EXERCISE DESCRIPTION >>
Write out the lines as a numbered list, beginning at the line that contains "This screenshot has width=1024, height=531." and stopping after the last line of the rows, and skip any blank lines. Leave the pictures out.
━━━━━━━━━━
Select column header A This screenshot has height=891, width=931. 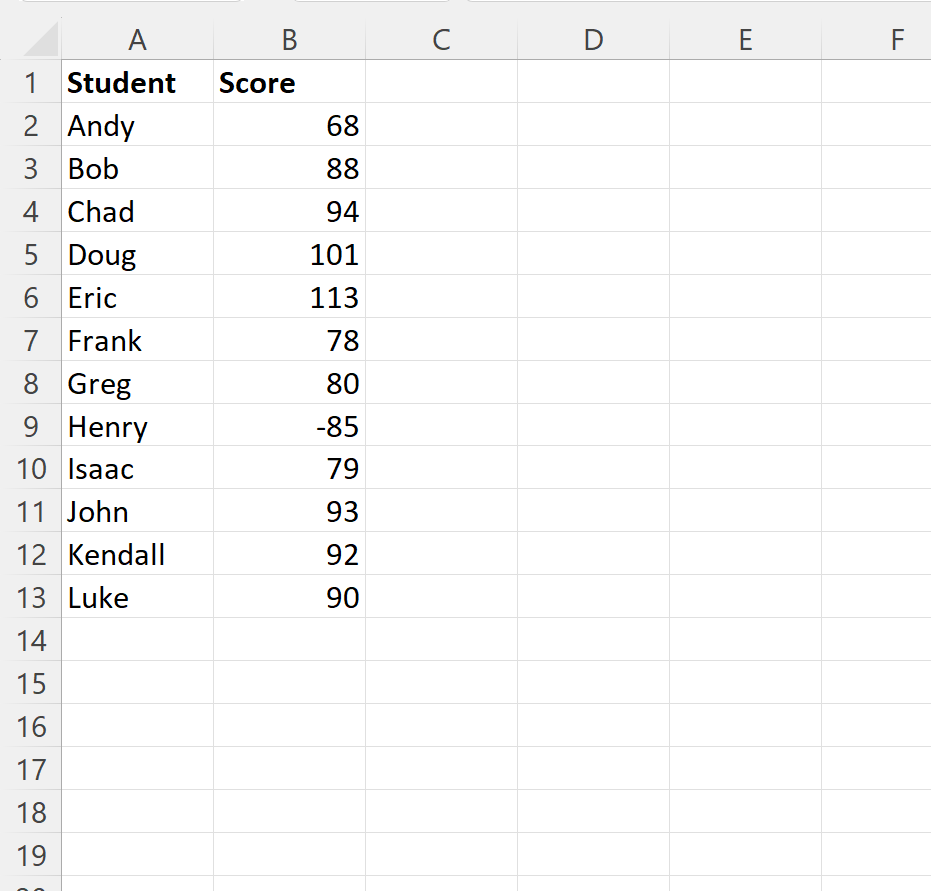click(137, 40)
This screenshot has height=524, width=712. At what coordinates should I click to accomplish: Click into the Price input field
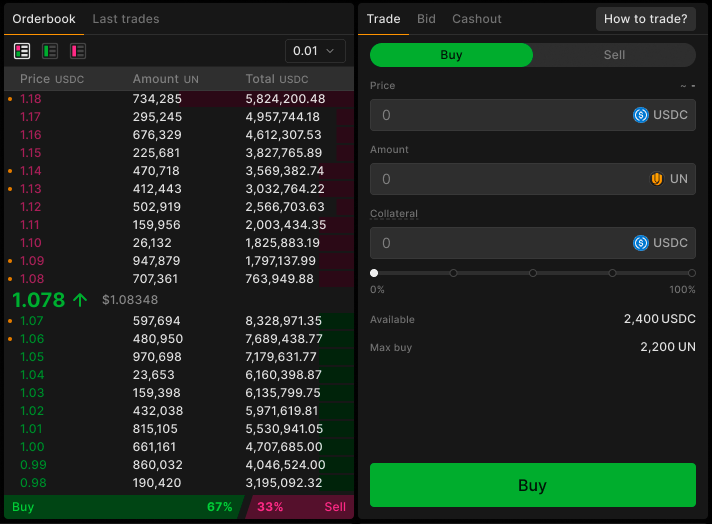pyautogui.click(x=500, y=115)
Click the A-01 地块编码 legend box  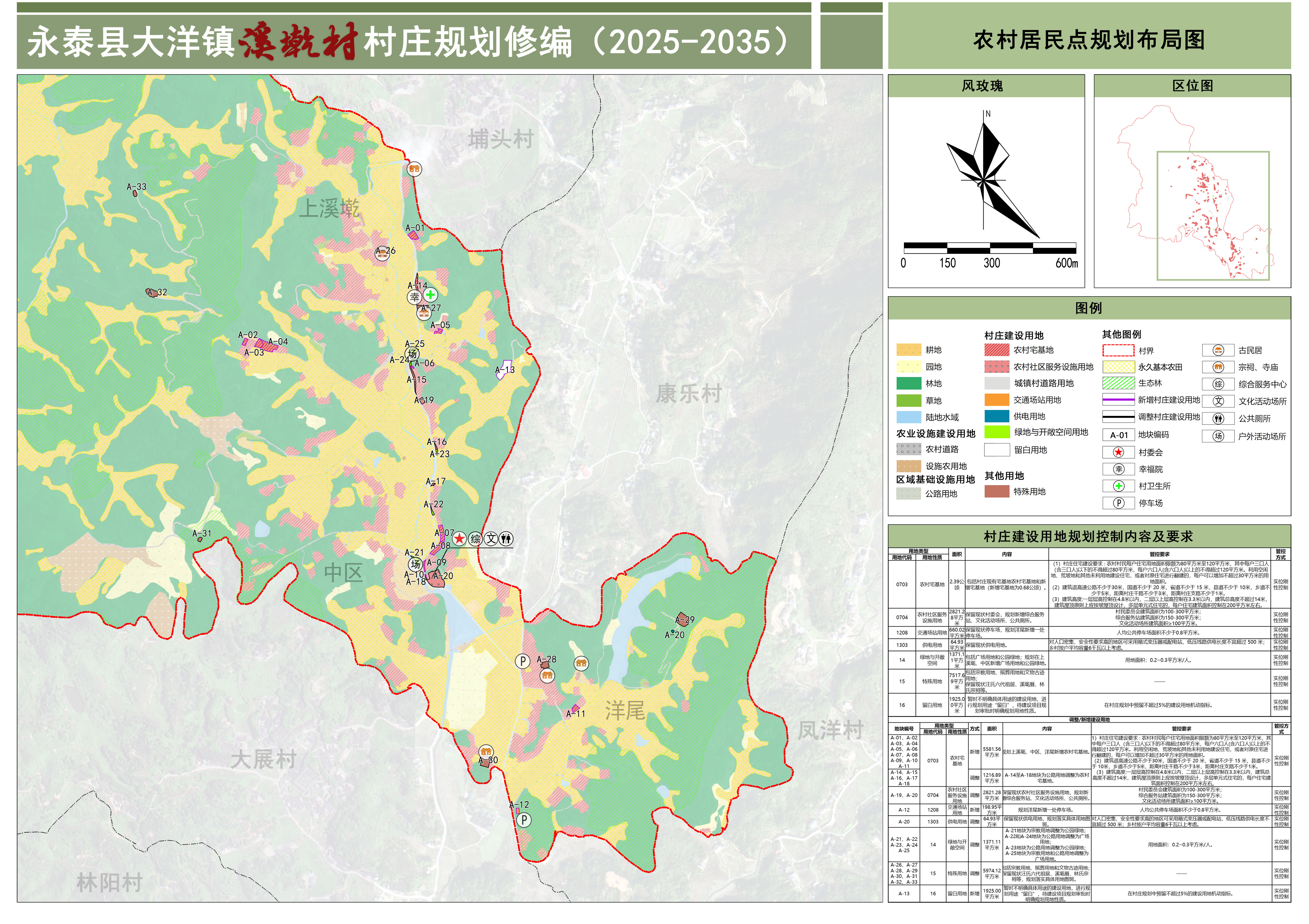(1118, 435)
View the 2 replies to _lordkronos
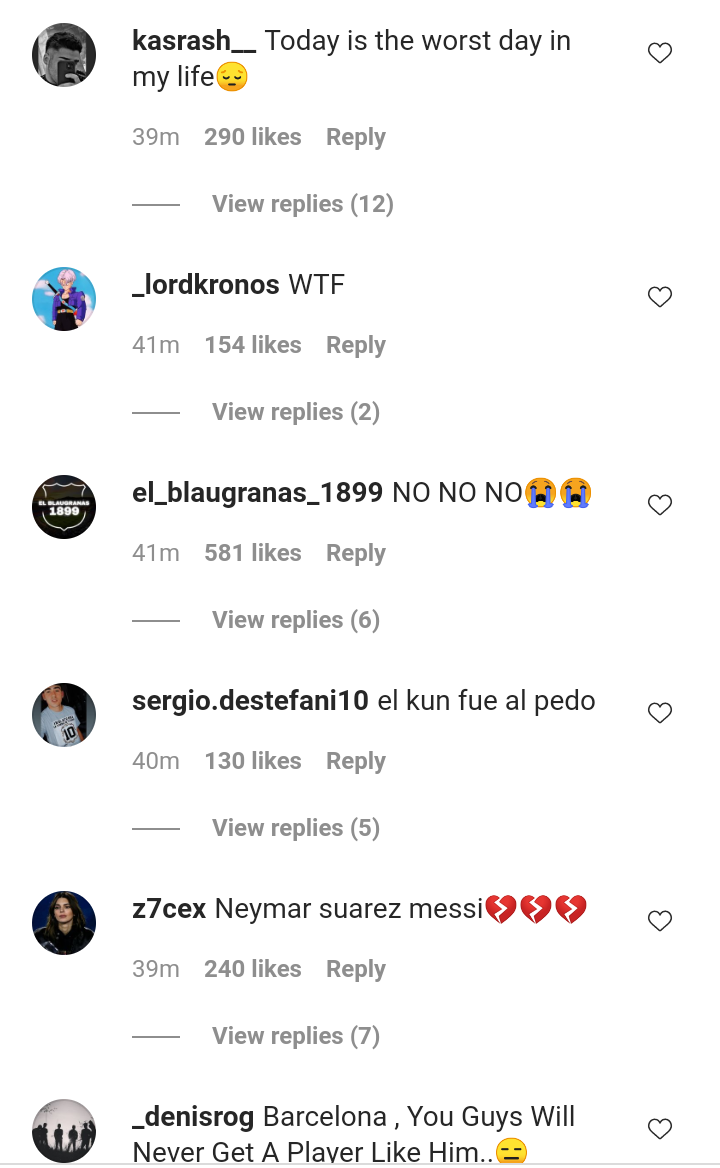This screenshot has height=1168, width=720. click(295, 412)
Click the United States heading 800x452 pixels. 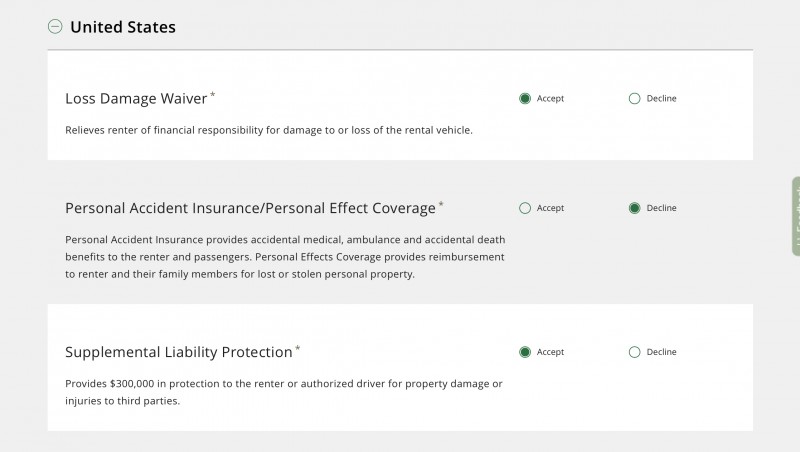click(122, 27)
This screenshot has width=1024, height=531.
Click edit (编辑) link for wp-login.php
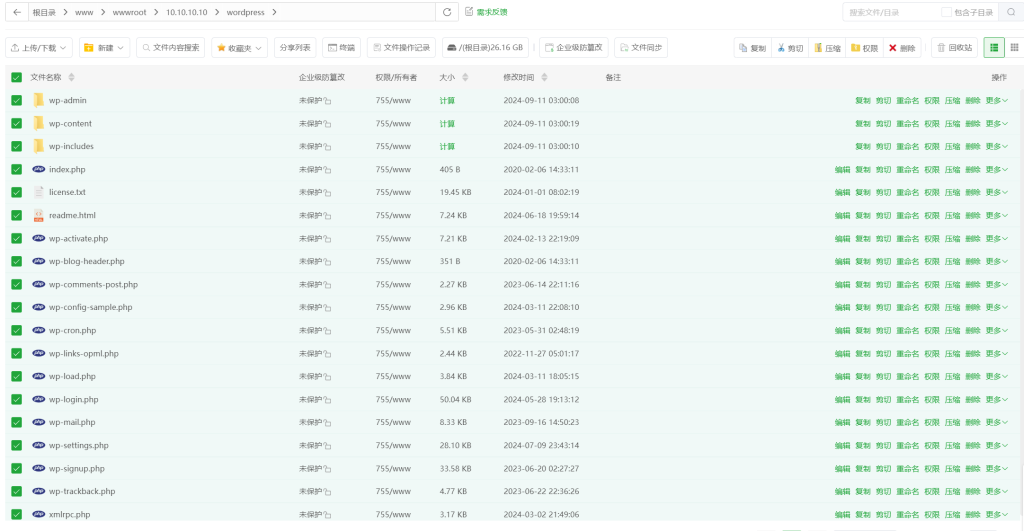click(842, 399)
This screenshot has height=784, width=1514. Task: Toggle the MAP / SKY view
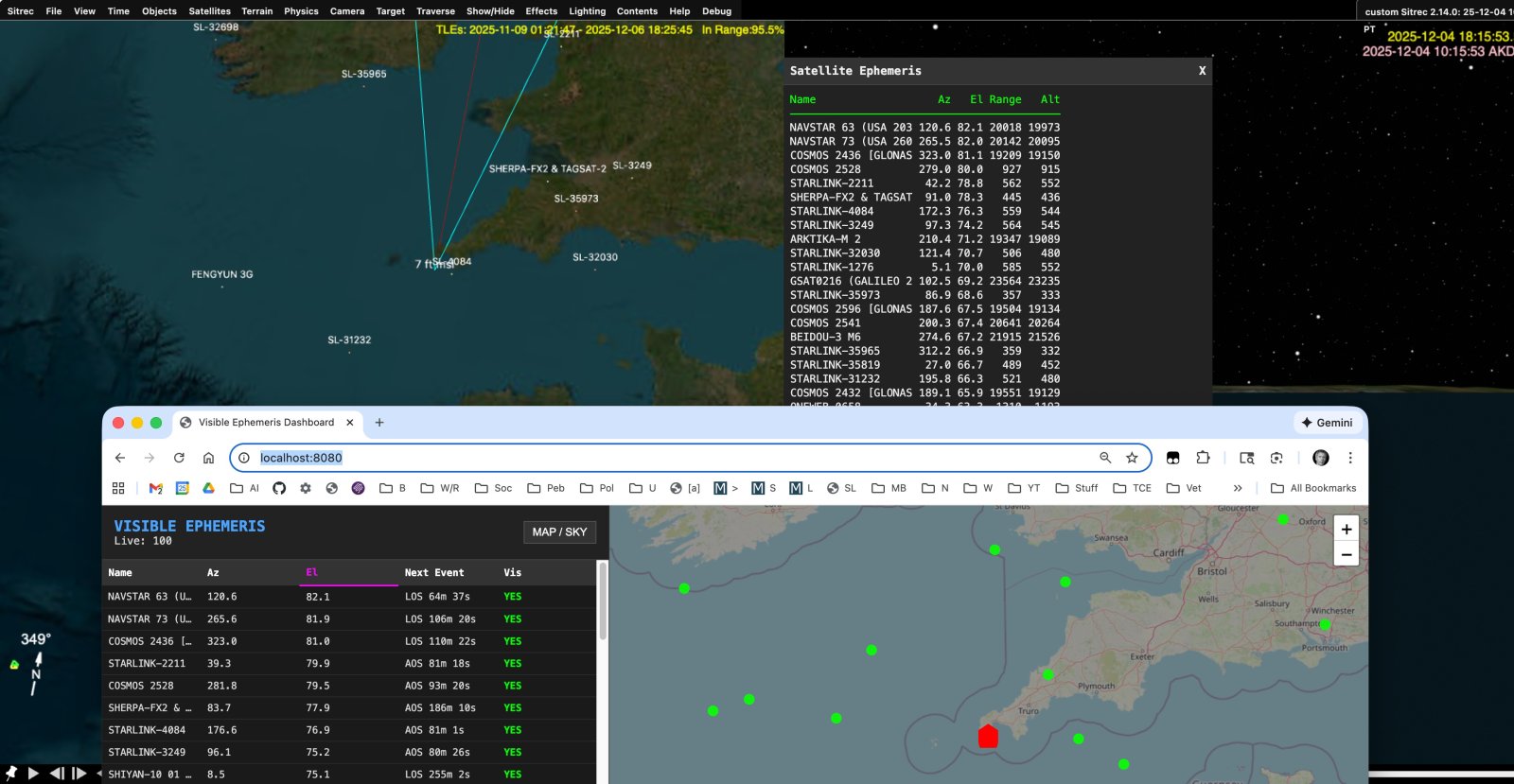point(558,532)
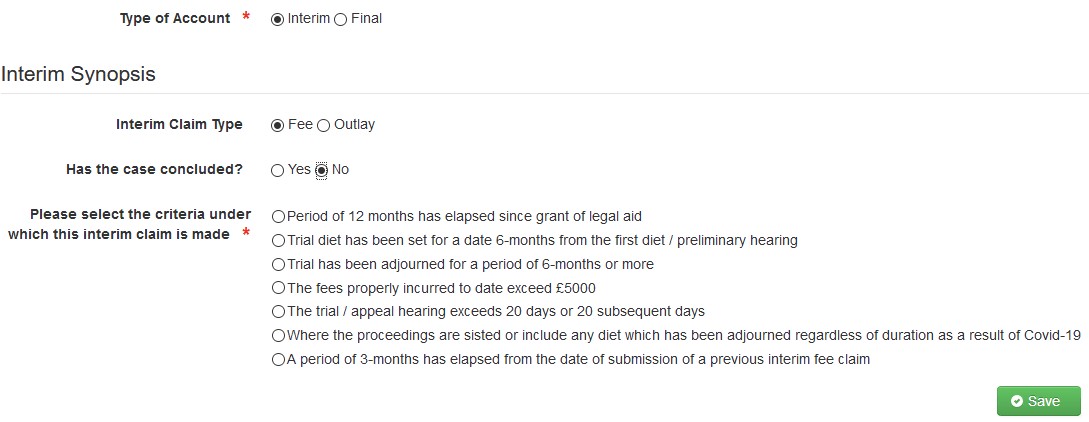The width and height of the screenshot is (1089, 422).
Task: Select the 12 months elapsed since grant criterion
Action: [x=278, y=216]
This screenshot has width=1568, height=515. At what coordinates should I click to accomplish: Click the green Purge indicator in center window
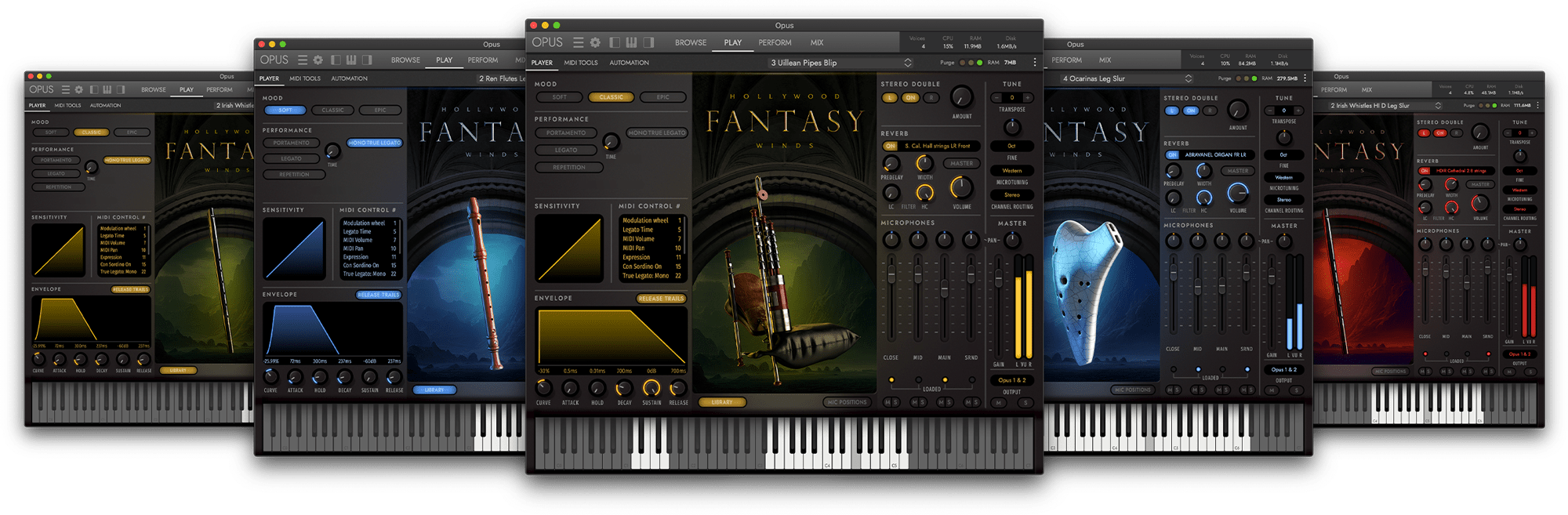click(979, 63)
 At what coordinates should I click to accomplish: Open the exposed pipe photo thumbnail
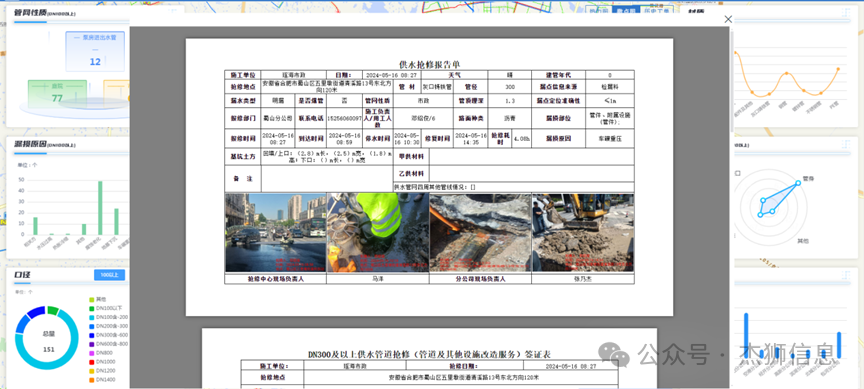480,232
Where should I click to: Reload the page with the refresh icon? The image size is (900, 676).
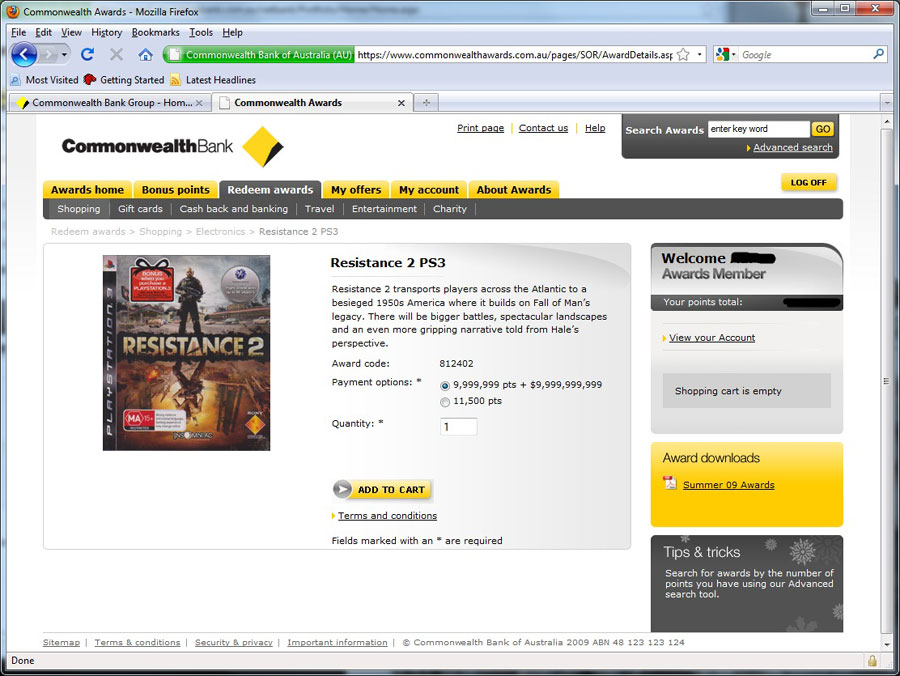pyautogui.click(x=87, y=54)
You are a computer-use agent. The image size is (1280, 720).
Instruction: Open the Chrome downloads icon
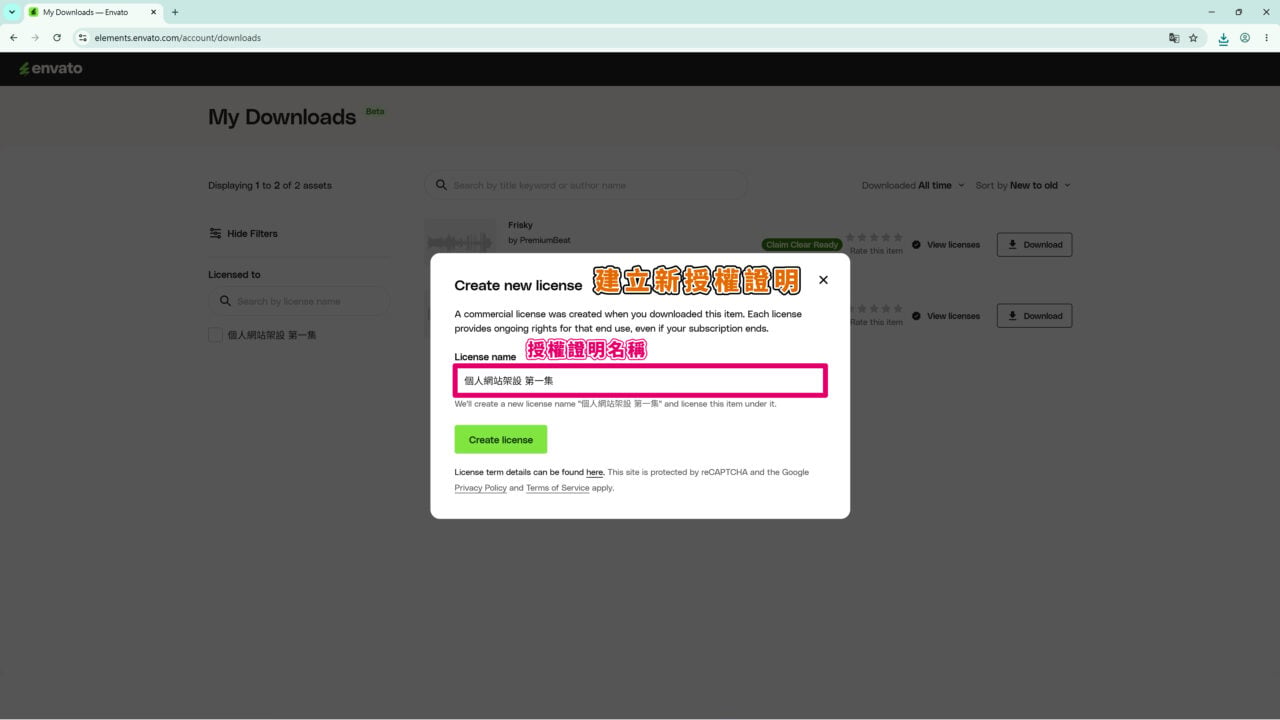pyautogui.click(x=1223, y=38)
━━━━━━━━━━
REPLY >>
1. This screenshot has width=1024, height=531.
2. Click edit (编辑) link for wp-login.php
3. click(842, 399)
4. This screenshot has height=784, width=1514. Task: Toggle the MAP / SKY view
5. point(558,532)
6. The width and height of the screenshot is (1089, 422).
7. Task: Select the 12 months elapsed since grant criterion
8. Action: [x=278, y=216]
9. This screenshot has width=1568, height=515. At what coordinates should I click to accomplish: Click the green Purge indicator in center window
10. click(979, 63)
11.  At what coordinates should I click to accomplish: Open the exposed pipe photo thumbnail
12. 480,232
13. Where should I click to: Reload the page with the refresh icon? The image size is (900, 676).
14. pyautogui.click(x=87, y=54)
15. You are a computer-use agent. The image size is (1280, 720).
16. Instruction: Open the Chrome downloads icon
17. pyautogui.click(x=1223, y=38)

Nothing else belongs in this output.